• EXERCISE: Each line below that includes the word "will" is to be reported.

======== DATA TO EXAMINE

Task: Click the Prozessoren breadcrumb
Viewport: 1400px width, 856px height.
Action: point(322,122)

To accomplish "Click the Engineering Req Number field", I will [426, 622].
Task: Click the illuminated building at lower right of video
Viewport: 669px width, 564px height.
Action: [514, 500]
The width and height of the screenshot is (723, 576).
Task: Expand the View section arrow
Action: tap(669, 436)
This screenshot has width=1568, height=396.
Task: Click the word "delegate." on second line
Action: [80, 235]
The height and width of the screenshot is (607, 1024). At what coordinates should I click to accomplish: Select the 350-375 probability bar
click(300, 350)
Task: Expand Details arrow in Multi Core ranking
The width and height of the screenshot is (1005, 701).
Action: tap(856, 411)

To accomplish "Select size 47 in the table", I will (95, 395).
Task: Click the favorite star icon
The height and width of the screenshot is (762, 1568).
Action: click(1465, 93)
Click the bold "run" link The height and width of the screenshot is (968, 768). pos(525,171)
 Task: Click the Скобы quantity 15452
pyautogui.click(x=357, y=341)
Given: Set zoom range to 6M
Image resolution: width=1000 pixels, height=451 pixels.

================

• RESPONSE AREA:
To accomplish "Click the Engineering Req Number field", I will [426, 622].
To accomplish "Select size 47 in the table", I will (95, 395).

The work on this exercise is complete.